Sunday, January 18, 2009

Thomas Hall Lecture 1

It has been suggested that the text is referencing Borges’ relationship with his father. Shortly before Borges wrote “Pierre Menard, Author of the Quixote”, his father died. Both father and son admired each other. It is also noteworthy that Borges had received a head injury between the bereavement and writing the text.

I think that the text becomes the new Quixote itself.

In Cervantes’ Don Quixote, Alonso Quixano is a retired man obsessed with acts of chivalry. In a deluded manner, he calls himself Don Quixote de la Mancha and sets out on adventures to prove his belief of self-heroism, by fighting fictitious enemies.

A parallel can be drawn upon Borges’ character Pierre Menard. Both characters, Quixote and Menard, cite imaginary accounts of their doings and rationale. In the narrative reality, their delusions are both dismissed, but often backed up by ones who show concern. The list of Menard’s personal files may be a kin to Quixote’s recollections of tales of gallantry. For example, as Quixote fights what he sees as giants, they are in actuality windmills. So for Menard’s heavyweight texts, they may be considered scribbling of a mad man. Another parallel is that of Menard’s Countess de Bacourt, an advocate of Menard’s work, could be considered to be Cervantes’ or rather Quixote’s Dulcinea del Toboso, a farm girl elevated in status and renamed by Quixote to raise his deluded ego.

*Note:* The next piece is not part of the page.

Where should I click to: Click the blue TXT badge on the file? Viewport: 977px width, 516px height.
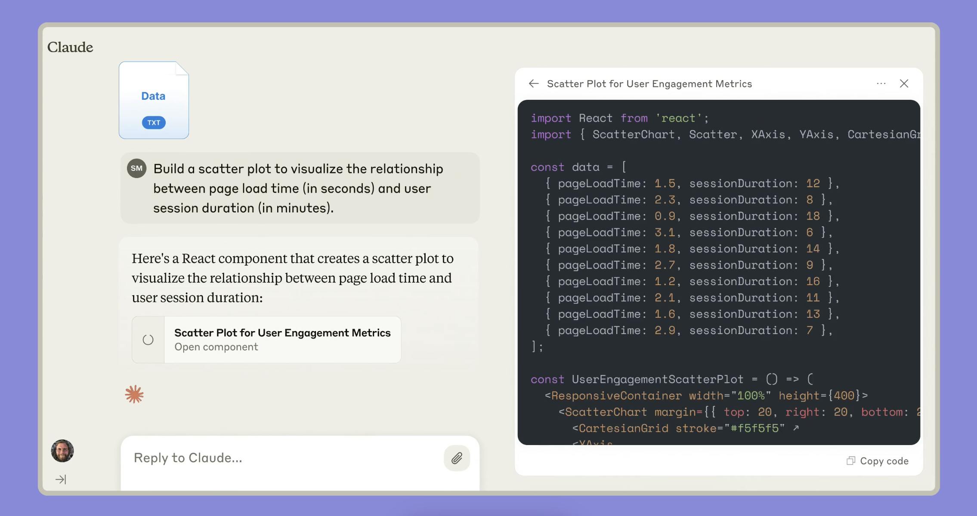point(154,123)
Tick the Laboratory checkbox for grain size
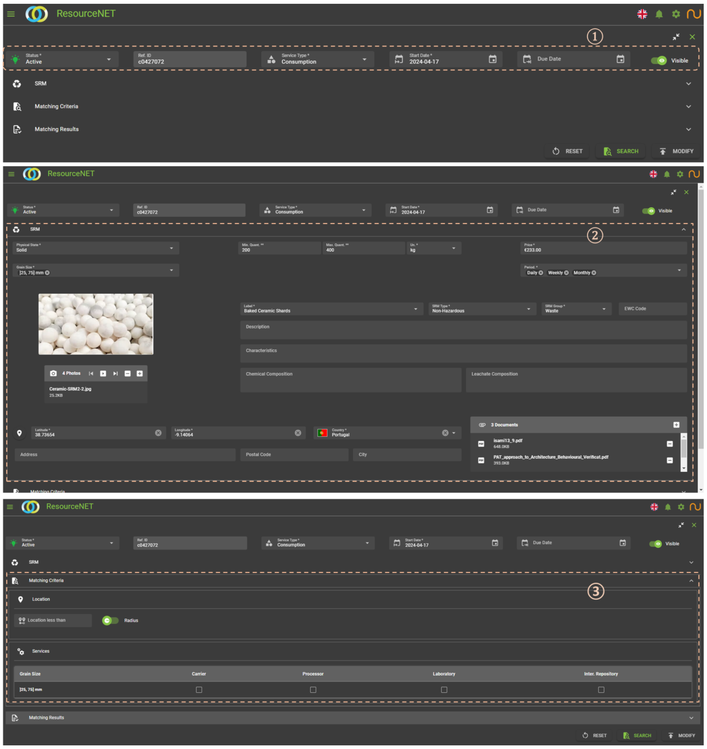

The question I have left from my initial thoughts on this text is, whom is Borges relating himself to the Cervantes book. Is he Cervantes himself? Or is he (which is my preferred line of enquiry), Sancho Panza, the realist who goes along with Quixote’s imaginary account of encounters, but knows Quixote’s view or interpretation is far from factual.

2 comments:

StrangePlace said...

actually your comments have made me think about the work in a new light as to who the auther himself was. which i suppose in itself proves the work in is somewhat context sensitive in how much you know about the cercumstances of the writing of the peice itself

tomT01 said...

My thoughts haven't changed on this. It is a good practical joke. Don't believe every word you read!